Located in the Guangzhou Hi-Tech Industrial Development Zone, the new lab is operated by the CCIC-CSA International Certification Company, Ltd., a joint venture between CSA International and the China Certification and Inspection Group (CCIC).

“We opened this laboratory in Guangzhou in order to establish testing capabilities in close proximity to manufacturers in China,” says Luecke. “Heretofore CSA has been meeting the needs of these manufacturers by either having them ship their product prototypes to North America for testing; testing the prototype designs in the laboratories of the manufacturers; or testing these prototype designs in qualified, independent laboratories in China. But sending samples to North America takes time and is expensive, and not all manufacturers have their own laboratories. When we go to use independent laboratories, we cannot always control the timing of the testing. By having our own laboratory in Guangzhou, we do not have to have the manufacturers ship samples to North America, or rely on independent laboratories,” he says.

The facility spans over 3000 m2 and is equipped with testing stations for gas, plumbing, and electrical products. In total, there are several hundred types of advanced product testing possible within the laboratory. Luecke adds, “In other respects, [this lab] is like our labs in North America and elsewhere in terms of equipment, training of testing staff, and testing protocols.”

Testing of gas equipment at the facility includes barbeque grills, patio heaters, outdoor gas fireplaces, camp stoves, and camp lights. Testing of electrical goods includes IT and AV appliances, luminaries and decorative lightings, cooking appliances, motor-operated appliances, fans and ventilators, tools, and wiring devices.

Evolving Safety

According to John Drengenberg, engineer and business manager for Underwriters Laboratories (UL; www.ul.com), appliance testing and certification is constantly evolving. “Many changes to the way that we test and certify appliances are small modifications,” he tells APPLIANCE, “We do constantly modify our requirements, and some of those modifications will end up resulting in a new standard and some will not.”

Drengenberg points out that UL has been testing products for 114 years and consumers know the UL mark. “They look for the right color, size, and features of a product and rarely ask about the safety aspects as long as the UL mark is there,” he says. That recognition extends to manufacturers and retailers.”

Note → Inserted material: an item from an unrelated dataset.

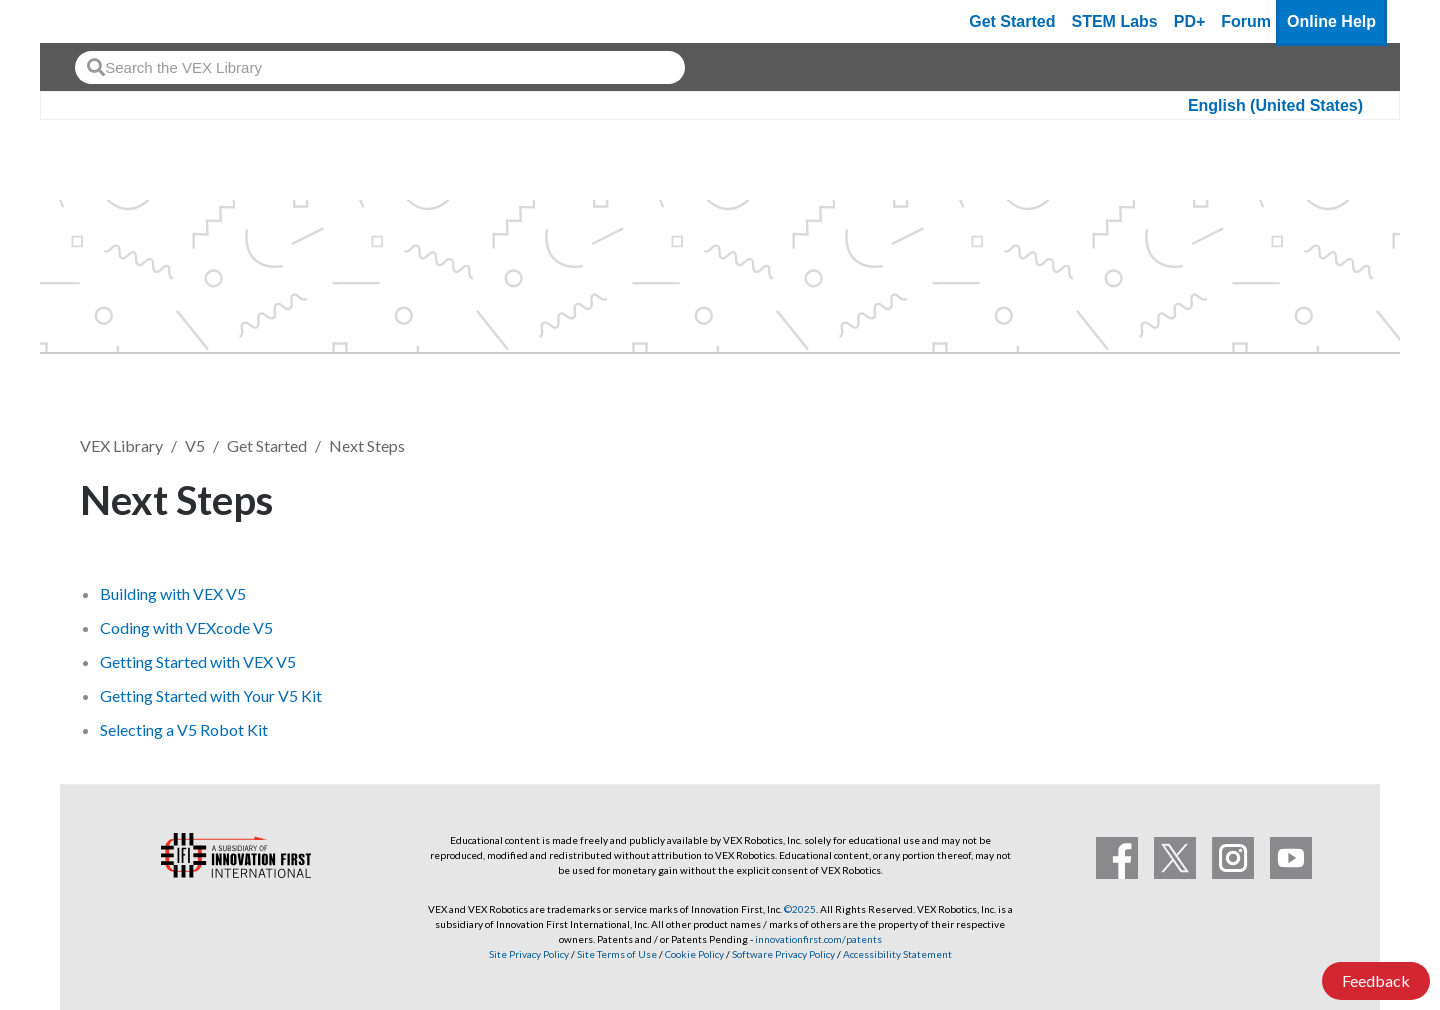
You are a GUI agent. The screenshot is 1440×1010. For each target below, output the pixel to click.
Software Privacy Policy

Safety certification does not get scaled back, even in a down economy. As market segments grow, so does the need to test and certify those products. Case in point: solar technology. The
Photovoltaic (PV) Technology Center of Excellence that UL opened in San Jose, CA, U.S., in July 2008 has already announced an expansion project. The center is the only accredited National Certification Body for PV product testing in North America.

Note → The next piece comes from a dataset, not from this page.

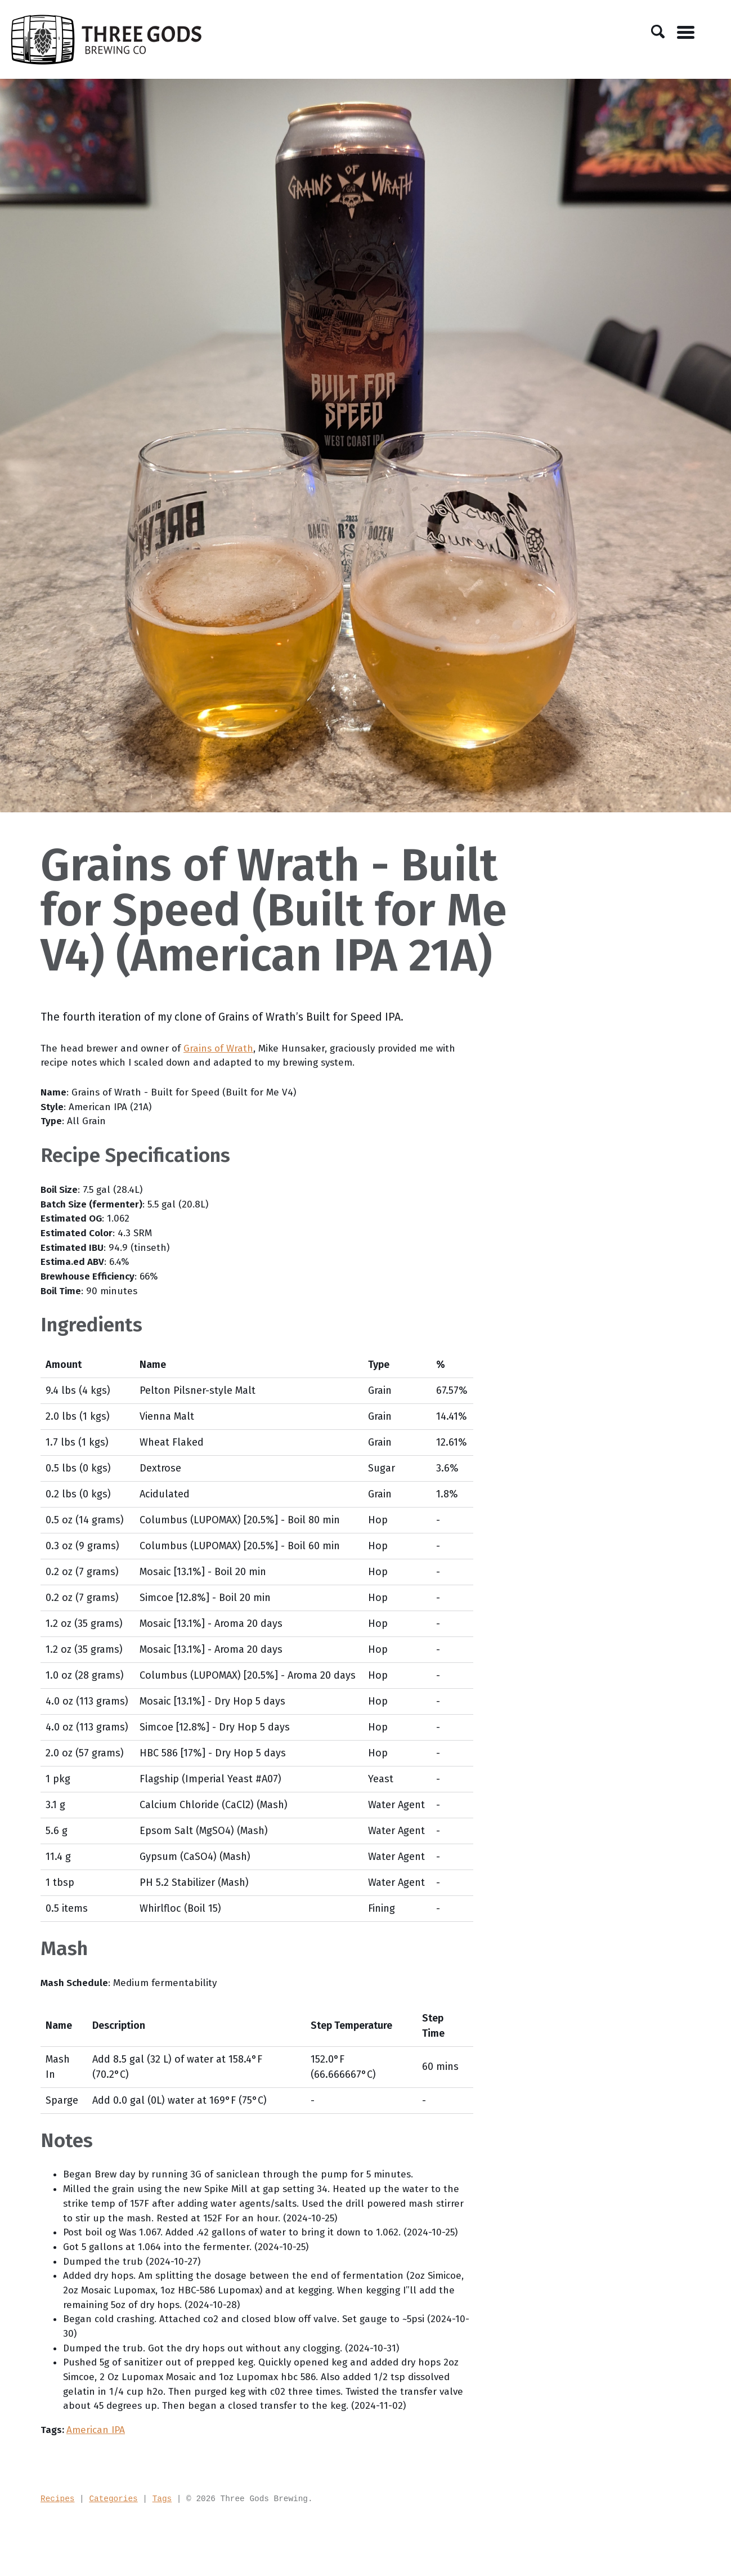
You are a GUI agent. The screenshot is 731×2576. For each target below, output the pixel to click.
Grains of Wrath (223, 1049)
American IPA (97, 2485)
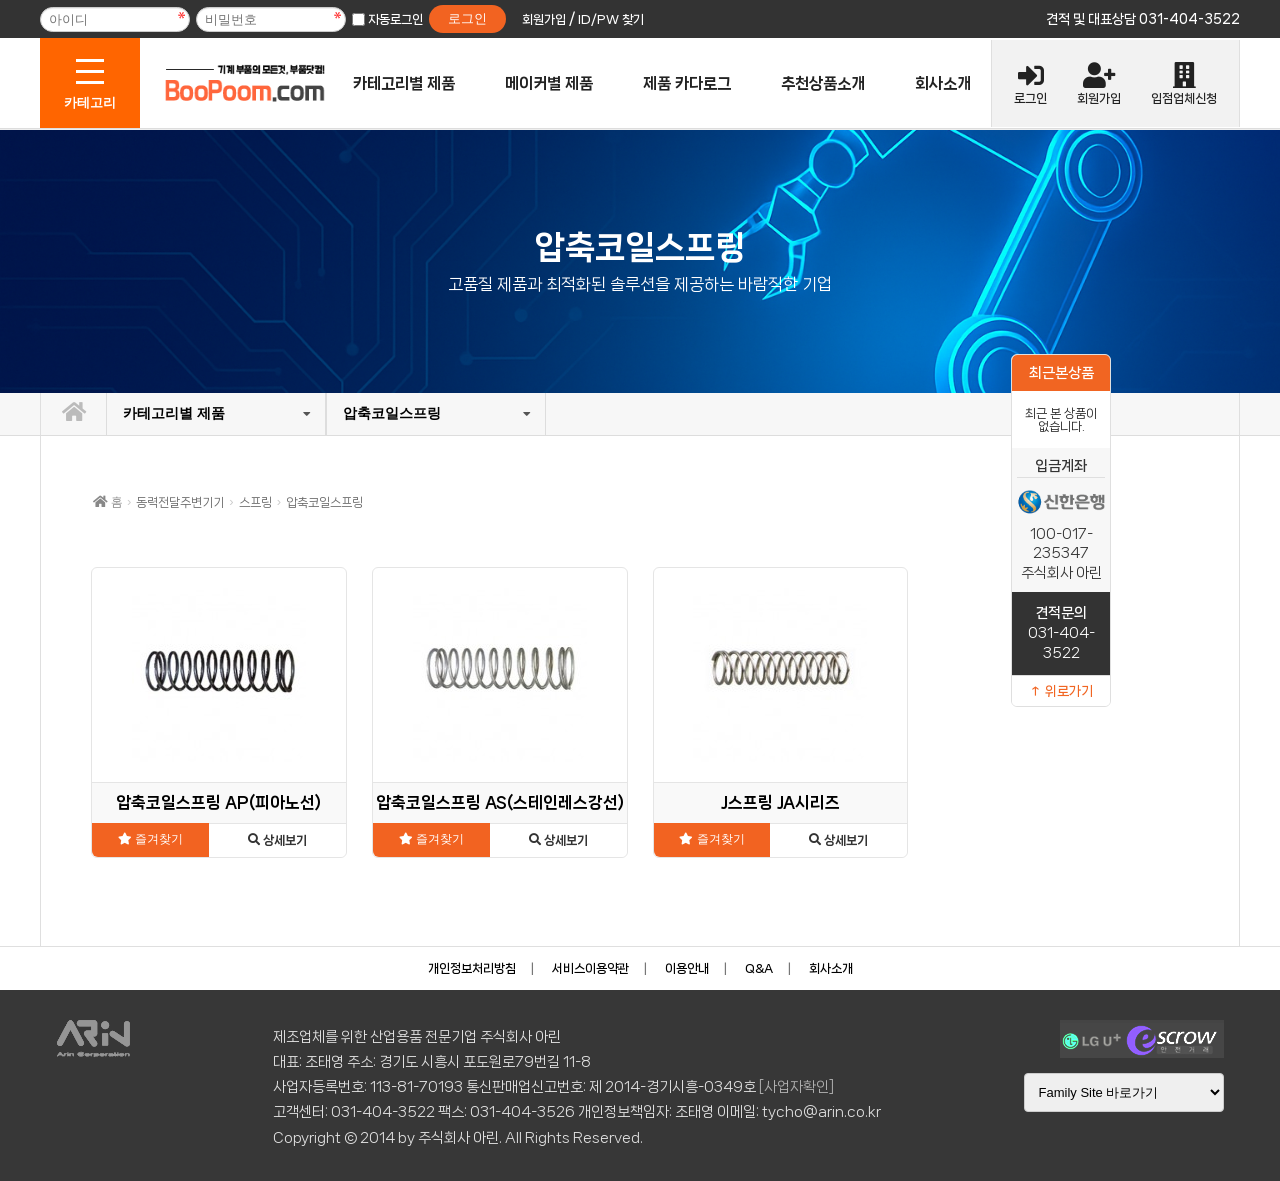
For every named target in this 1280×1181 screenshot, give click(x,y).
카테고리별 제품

“As demonstrated by the influx in industry demand, the need for solar-module testing capacity is critical for the continued growth and success of the industry,” said Tom Kimbis, acting program manager for the U.S. Department of Energy’s Solar Program. “UL’s expanded testing facility is good news for all—the manufacturing industry, retailers, consumers, and the economy overall.”

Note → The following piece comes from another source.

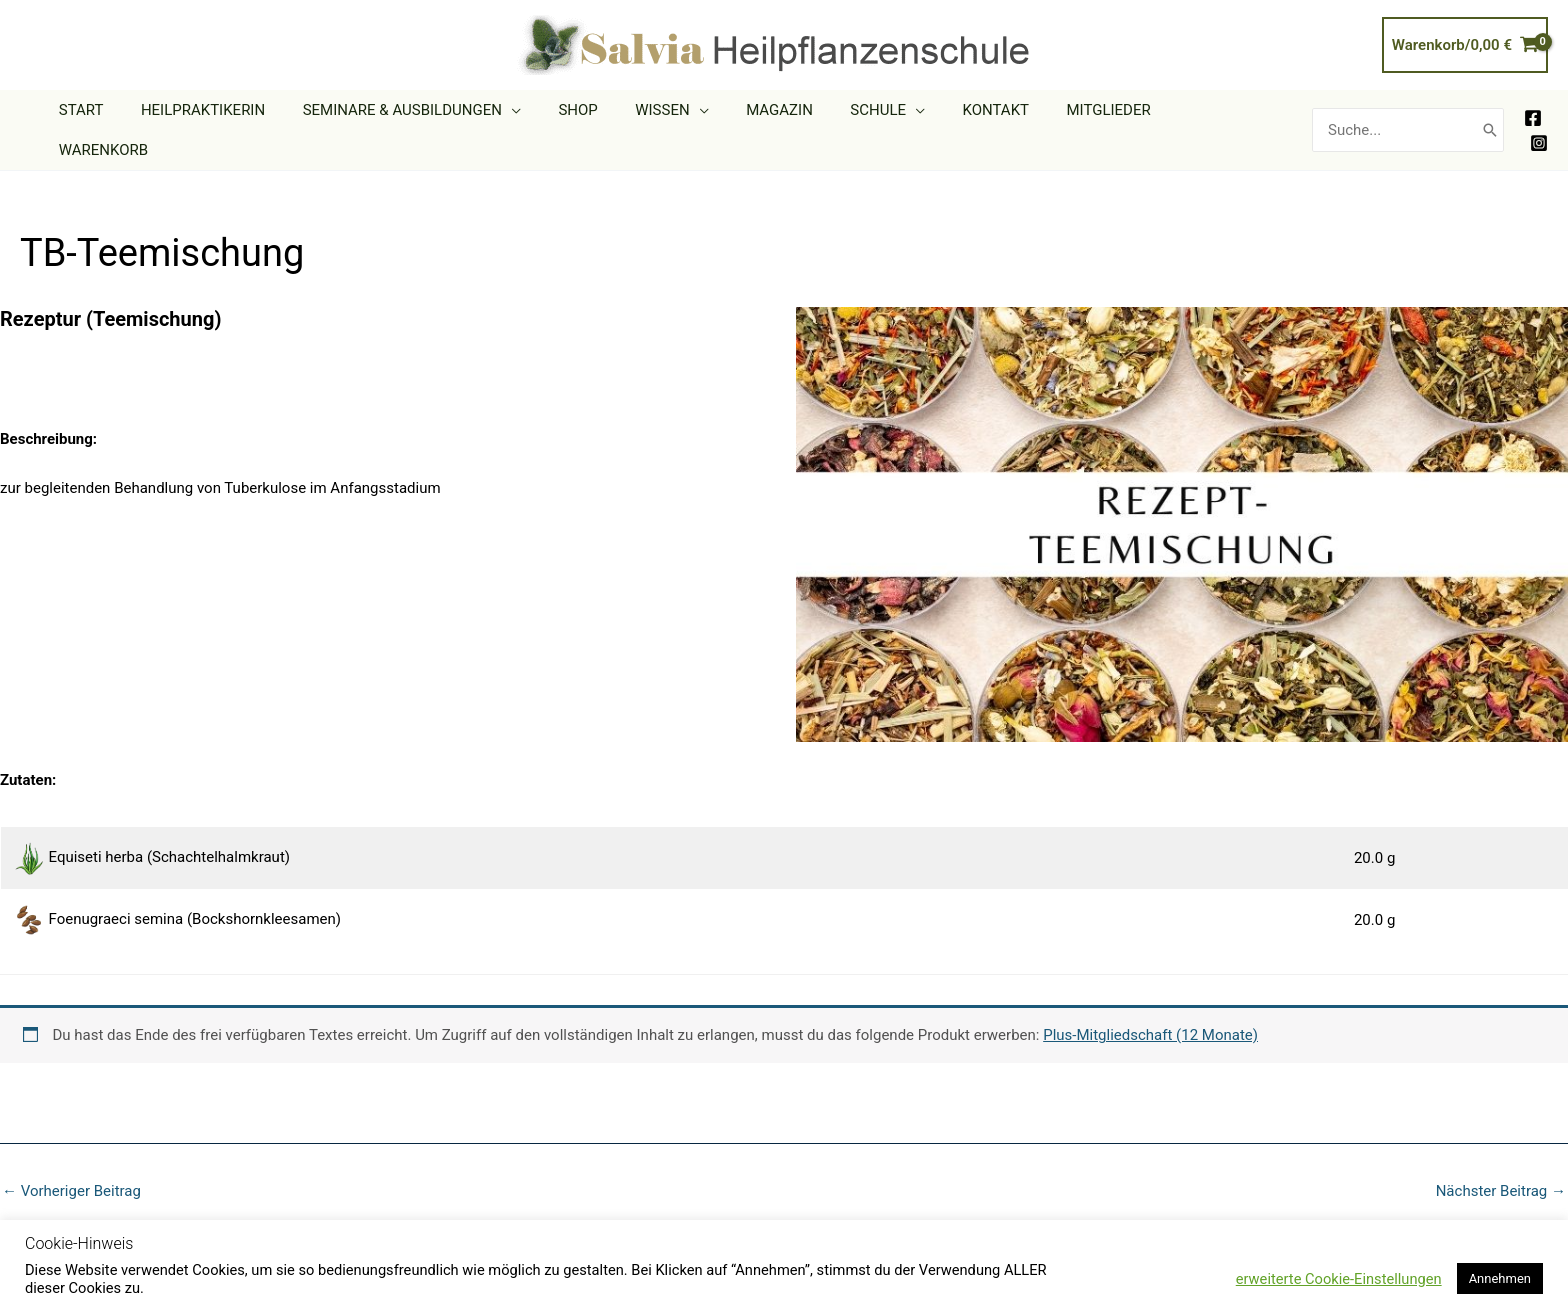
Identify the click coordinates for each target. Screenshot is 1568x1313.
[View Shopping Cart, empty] (1465, 45)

The San Jose facility will undergo a 13,500-sq-ft expansion to provide 35% more space to UL’s current PV testing operations. It will also include a 31% year-over-year increase in project capacity since the laboratory’s opening. The expansion will house six more test chambers, bringing the total to 20, and include an additional solar simulation room.

“The expansion of our current facility is necessary to help drive the innovation and future technological advancements within the solar marketplace and a demonstration of our dedication toward the renewable energy sector,” said Bill Colavecchio, vice president and general manager of UL’s Global Industrial Products Sector.

“Photovoltaic testing has increased here at UL by leaps and bounds,” Drengenberg tells APPLIANCE. He foresees an increase in fuel cell–using appliances and photovoltaics in the next five years. “But from my experience,” he says, “the basic appliance does not change. What changes is how we use it. And so will our testing and certification as well.”